The server may then use the data to identify chain business queries in the same language. For example, the server may remove the trigger terms from the identified search queries to identify chain businesses. The server may remove the term “locations” from the search queries “A locations” to obtain a result, “A.” The result is then identified as a chain business query and may be stored in the chain business tables.
However, it may not be sufficient to simply remove the trigger term from the set of queries to identify the chain business term, for example, removing “locations” from “A locations,” as this will not provide a complete set of variations such as misspellings or alternative spellings, of a chain business's name and search queries used by users. For example, the queries “A tires” or “A exterminator” may be chain business queries, but neither query includes a trigger term.

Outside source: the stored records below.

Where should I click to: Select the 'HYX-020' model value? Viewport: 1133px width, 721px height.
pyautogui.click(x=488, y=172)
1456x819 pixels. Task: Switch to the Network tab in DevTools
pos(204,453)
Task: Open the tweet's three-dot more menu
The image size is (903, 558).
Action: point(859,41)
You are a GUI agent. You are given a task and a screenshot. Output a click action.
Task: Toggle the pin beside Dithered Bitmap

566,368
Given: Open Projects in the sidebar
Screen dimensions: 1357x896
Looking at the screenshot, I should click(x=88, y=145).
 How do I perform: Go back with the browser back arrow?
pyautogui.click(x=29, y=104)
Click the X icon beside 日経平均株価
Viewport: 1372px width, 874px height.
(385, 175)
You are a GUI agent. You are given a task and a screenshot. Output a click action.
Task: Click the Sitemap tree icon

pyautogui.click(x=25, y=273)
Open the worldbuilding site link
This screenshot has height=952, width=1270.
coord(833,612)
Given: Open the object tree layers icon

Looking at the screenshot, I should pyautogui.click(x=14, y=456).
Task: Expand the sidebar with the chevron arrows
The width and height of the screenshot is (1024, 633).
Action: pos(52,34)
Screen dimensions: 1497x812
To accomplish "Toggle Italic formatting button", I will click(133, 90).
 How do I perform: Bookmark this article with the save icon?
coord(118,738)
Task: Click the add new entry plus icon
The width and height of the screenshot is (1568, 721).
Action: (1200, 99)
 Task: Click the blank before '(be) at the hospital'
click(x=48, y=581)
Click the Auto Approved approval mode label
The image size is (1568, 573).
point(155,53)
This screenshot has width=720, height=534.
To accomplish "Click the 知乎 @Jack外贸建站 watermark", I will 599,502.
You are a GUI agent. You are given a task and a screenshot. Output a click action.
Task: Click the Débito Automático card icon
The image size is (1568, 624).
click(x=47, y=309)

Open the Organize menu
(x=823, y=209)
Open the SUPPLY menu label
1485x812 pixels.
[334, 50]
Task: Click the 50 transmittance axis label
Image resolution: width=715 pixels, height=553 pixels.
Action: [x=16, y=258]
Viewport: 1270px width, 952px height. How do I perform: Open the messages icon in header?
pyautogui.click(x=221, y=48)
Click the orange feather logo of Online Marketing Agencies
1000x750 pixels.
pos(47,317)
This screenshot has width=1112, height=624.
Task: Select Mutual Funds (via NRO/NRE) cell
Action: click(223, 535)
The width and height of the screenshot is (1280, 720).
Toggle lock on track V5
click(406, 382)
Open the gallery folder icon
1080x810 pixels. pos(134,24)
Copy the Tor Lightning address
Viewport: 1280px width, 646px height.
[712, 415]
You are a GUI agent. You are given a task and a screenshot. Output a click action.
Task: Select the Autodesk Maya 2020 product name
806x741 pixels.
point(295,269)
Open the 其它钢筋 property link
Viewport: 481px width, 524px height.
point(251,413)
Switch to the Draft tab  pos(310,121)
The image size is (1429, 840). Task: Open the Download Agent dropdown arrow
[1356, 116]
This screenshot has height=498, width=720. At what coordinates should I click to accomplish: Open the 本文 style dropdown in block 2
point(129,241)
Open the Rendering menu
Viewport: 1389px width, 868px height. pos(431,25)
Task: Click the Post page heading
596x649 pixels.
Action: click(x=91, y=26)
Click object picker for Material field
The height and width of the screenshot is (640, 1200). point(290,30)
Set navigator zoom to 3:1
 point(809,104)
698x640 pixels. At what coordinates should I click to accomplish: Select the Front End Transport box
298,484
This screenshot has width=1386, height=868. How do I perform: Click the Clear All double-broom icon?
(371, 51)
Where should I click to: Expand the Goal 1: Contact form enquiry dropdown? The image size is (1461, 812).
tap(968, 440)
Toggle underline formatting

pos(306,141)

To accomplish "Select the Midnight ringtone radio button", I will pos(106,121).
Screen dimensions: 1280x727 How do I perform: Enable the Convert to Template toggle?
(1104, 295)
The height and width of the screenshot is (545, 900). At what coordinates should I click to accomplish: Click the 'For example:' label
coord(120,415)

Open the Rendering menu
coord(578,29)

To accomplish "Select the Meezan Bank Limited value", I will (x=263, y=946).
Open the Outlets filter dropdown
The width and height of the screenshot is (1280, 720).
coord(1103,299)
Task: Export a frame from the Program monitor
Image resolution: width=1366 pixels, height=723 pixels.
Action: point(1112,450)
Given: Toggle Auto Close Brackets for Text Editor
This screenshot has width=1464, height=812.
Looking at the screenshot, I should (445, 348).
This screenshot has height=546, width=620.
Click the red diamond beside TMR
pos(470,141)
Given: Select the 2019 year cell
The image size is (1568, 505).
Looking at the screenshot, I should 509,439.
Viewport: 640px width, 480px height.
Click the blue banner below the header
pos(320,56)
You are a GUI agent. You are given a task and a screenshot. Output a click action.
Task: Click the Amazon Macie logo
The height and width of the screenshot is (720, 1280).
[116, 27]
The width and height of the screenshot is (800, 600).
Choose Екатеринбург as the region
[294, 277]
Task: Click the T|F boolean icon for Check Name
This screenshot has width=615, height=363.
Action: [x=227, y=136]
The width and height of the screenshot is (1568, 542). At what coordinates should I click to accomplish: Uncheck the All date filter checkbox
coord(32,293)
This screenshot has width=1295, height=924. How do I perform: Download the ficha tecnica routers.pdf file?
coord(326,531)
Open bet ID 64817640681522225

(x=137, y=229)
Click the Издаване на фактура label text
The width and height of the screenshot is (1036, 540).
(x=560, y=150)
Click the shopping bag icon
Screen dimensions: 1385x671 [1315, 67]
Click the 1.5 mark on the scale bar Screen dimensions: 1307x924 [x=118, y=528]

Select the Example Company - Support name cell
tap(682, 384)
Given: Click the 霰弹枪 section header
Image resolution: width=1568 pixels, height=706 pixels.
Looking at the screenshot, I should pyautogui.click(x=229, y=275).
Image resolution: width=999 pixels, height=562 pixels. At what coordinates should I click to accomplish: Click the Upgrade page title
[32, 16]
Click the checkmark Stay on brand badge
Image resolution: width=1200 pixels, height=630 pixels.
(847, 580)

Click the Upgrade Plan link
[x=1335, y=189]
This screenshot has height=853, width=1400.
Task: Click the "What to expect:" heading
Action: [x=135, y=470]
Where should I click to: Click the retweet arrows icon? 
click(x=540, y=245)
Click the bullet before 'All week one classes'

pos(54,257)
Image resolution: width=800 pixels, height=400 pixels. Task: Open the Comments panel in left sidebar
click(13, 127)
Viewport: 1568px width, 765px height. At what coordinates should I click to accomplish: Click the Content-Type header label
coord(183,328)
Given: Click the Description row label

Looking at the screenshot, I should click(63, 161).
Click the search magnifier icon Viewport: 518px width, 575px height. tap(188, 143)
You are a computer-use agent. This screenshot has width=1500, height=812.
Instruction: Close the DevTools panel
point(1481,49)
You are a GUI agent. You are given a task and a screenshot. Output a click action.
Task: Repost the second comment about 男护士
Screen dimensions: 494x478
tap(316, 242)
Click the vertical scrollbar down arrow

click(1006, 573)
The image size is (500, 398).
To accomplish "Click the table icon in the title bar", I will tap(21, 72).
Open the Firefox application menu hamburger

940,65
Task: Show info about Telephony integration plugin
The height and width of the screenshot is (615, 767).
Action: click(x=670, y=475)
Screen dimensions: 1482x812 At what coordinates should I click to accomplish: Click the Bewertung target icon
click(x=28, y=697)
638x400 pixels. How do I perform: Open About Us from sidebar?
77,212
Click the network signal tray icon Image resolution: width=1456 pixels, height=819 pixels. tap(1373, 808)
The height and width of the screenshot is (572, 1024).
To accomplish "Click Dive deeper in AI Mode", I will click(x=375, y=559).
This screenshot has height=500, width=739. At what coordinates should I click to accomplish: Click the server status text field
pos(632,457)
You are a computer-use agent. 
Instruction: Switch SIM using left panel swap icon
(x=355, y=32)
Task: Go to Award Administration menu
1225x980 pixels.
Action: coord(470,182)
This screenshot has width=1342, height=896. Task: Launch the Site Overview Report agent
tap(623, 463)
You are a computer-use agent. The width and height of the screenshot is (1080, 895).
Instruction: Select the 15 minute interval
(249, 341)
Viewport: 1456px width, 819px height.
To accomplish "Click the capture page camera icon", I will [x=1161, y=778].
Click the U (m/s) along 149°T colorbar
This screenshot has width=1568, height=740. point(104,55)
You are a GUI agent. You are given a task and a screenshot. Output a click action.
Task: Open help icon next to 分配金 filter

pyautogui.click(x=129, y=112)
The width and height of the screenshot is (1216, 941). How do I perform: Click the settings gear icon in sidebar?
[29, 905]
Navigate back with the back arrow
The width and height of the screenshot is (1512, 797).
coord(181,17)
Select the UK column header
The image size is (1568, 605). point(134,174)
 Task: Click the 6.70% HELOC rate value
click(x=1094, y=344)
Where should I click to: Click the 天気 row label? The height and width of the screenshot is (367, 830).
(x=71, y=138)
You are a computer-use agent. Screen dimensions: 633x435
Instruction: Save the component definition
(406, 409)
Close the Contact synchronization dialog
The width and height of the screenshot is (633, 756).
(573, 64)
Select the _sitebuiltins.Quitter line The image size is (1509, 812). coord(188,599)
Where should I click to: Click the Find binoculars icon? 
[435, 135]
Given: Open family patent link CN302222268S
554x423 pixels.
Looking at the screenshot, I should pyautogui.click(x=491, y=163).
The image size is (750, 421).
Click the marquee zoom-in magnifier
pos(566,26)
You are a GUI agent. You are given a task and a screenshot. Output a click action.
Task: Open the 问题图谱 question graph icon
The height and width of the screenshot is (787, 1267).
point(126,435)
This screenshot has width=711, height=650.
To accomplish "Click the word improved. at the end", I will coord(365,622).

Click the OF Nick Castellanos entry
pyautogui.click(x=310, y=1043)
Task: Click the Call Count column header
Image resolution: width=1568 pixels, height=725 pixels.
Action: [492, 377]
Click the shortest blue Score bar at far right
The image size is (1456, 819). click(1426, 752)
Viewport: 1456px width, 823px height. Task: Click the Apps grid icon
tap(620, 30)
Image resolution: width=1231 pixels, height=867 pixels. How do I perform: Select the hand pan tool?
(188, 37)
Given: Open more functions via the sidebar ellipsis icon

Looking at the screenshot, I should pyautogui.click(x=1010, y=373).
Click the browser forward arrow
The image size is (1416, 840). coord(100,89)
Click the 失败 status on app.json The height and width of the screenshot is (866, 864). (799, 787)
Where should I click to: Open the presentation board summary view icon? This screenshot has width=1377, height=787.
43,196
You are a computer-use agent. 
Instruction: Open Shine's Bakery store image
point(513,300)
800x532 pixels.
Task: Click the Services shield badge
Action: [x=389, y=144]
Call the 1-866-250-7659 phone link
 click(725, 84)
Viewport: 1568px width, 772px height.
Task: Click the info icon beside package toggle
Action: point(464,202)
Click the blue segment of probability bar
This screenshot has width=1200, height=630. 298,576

In order to identify additional chain queries, the server may use the identified URLs to identify queries with navigational results or which resulted in an identified URL one of the top, for example, three results. This may allow the server to identify the popular variations in search queries for a particular chain business. For example, chain business A-mart may also be searched as “Amart”, “A-mart superstore”, etc. For example, the server may identify http://www.a.com/storelocations as a navigational result for the search query “A store locations” and a chain business URL for Business A. Based on this, the server may also identify additional queries, such as “A tires” or “A exterminator” which included this website as a navigational result or one of the top three displayed results as chain business queries. These identified chain business queries may then be included in the chain business tables. If the URL http://www.a.com/storelocations, is included in the top three results of a particular query, such as “A NY,” but had a low selection rate for the particular query, the particular query may be excluded from possible chain store queries and the server may not include it in the chain business table.
The identified results and tables may be used by the server in various ways. In one example, the server may use the chain business term table to identify whether an incoming query is related to a chain business and provide one or more search results accordingly. For example, with regard to FIG. 7, in response to receiving the web search query “a locations” the server may use the table to determine that “a” has been identified as a chain business term. Thus, the server may designate the query as a chain business query and include http://www.a.com/storelocations as the first search result 720 of a plurality of search results 710. If the server receives geolocation information from the user's client device, the server may also include a map 730 identifying the chain location nearest to the requesting user's current location as shown in FIG. 7.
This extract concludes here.